Based on the discussion from the Metadata Management SIG meeting on February 9th, this is a topic for discussing the Knowledge Base and Metadata - Scope and Domain document from @marcjohnson. There is a similar thread of discussion in the Resource Management SIG.
Relative to the stated initial goal of “Establish the groundwork for support of data formats beyond MARC … ,“ information that I have read or heard about FOLIO seems to state that any external record, such as MARC21 or DC or Bibframe, would be translated into a FOLIO-specific data storage format. Is that correct?
Perhaps I’m being premature, but I look at the stated goals, outcomes, and deliverables in the context of existing record conversion, especially bibliographic/holdings/item records. In that context, I find the “physical item” depending from the “entitlement” to be problematic. It implies to me that at the point of conversion we’d need to provide data on how we’re entitled to a given physical item; we don’t have such data for hundreds of thousands of our physical items because they were bought while we were using a previous system and the purchase data didn’t come with them into the current environment. Also, I would see Location connected to Physical Item rather than Entitlement.
On the other hand, I am somewhat reassured by the stated intent of maintaining the storage format of the original records because I don’t know what we’d do with the mountain of management metadata in our existing holdings records, as an example. I have an image of them being converted piece by piece as standards develop.
The typical workflow at this library (Texas A&M) is to create or update a bibliographic record on OCLC, then export it into the local Voyager catalog. Could you describe how that workflow relates to your use of instance, both internal and external? Would the record on OCLC be the “external instance” and the copy of the record within FOLIO the “internal instance”? On the model, the “derived from” arrow goes from the internal instance to the external. Shouldn’t there be two arrows, one in each direction? The answer, I guess, depends on whether I have correctly understood the definitions of external and internal instance.
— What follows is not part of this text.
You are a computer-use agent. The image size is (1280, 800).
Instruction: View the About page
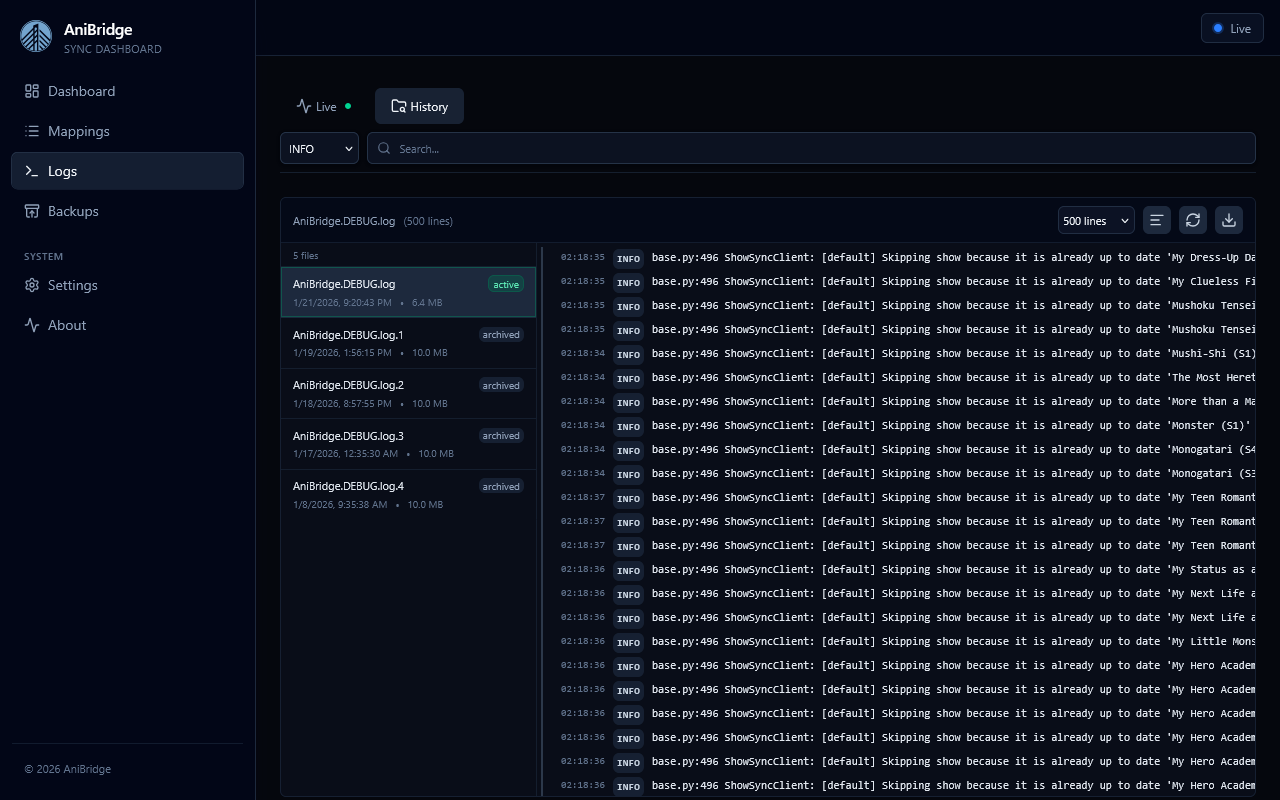pos(66,325)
If I have, our library and I imagine many others derive records from the external instance and load into internal and almost never derive in the opposite direction.
Could you please explain “reference cataloging.”
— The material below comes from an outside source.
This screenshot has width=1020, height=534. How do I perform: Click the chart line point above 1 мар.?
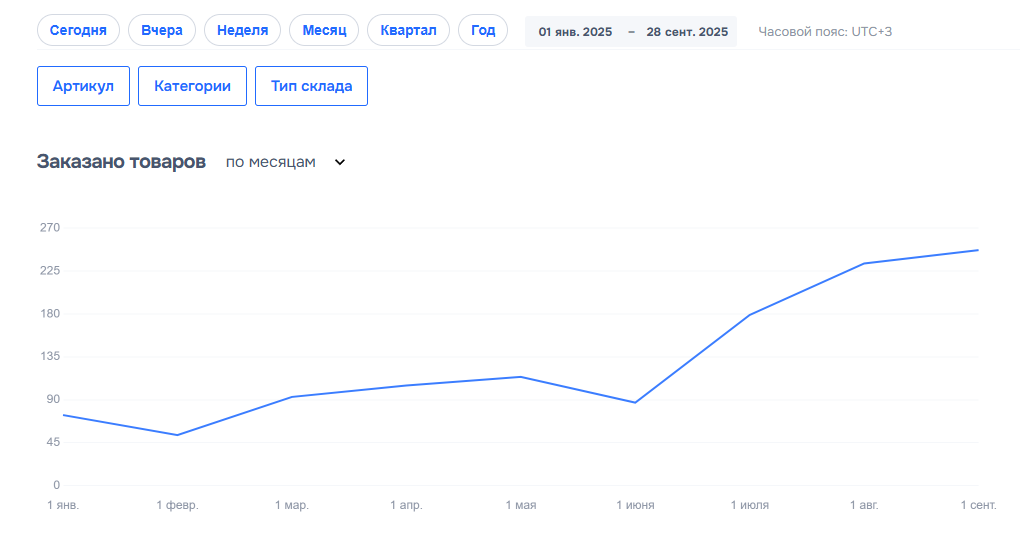point(291,397)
Could you give some more detail about the relationship among the elements connected by the diamond, i.e. instance, package, platform, etc.? I think of packages as typically residing on platforms, for example, so I’d be interested in how you see the relationship.
Anne L. Highsmith
Texas A&M University
I would also be interested to get clarification on the FOLIO specific data format. This is also referred to in the spreadsheet FOLIO 2018 release (point 5. of Metadata Management tab). My initial reaction is: why create yet another metadata format? It seems to me that it would make more sense to facilitate conversion between existing metadata formats rather than producing another one… So I am wondering: is that because there is no desire to build FOLIO on Marc, but there is nothing else as yet that can be used? I would certainly like to know more about this proposed format.
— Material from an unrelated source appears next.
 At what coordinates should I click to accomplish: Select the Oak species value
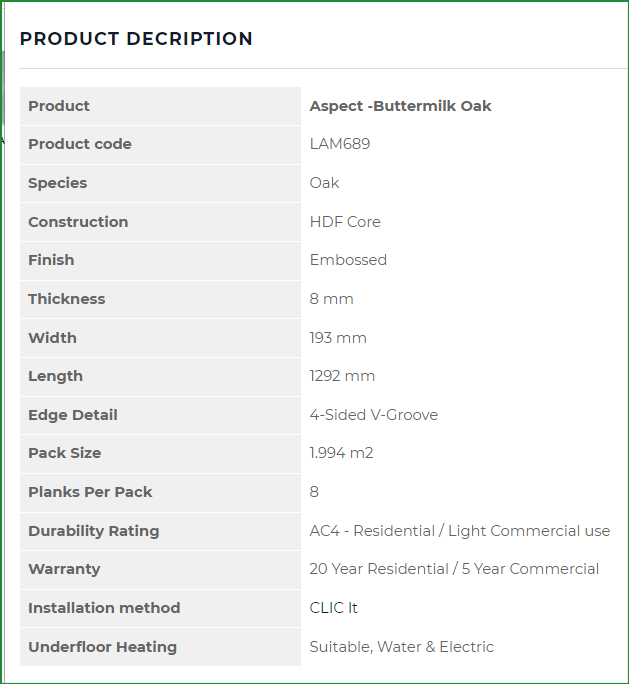coord(324,183)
In terms of the conceptual domain model, I would like to have clarification on what is meant my Instance - is this in a Bibframe sense or something else?
Related to that, if external/internal instances are sets of metadata either external to the institution or internal, I find the use of the word Instance in this context confusing: surely those sets of metadata would be more than relating to Instances only, but again it all depends what is meant here. If we also have Works, which would presumably be created as part of the FOLIO metadata format (?), then the external/internal metadata sets encompass more than Instances?
I am fine with entitlement deriving from location, but I would have location relating to both the physical item and, if relevant, the electronic item but how that works depends on what is meant by instance (again). The relations with platform/package/subscription also needs to be clarified.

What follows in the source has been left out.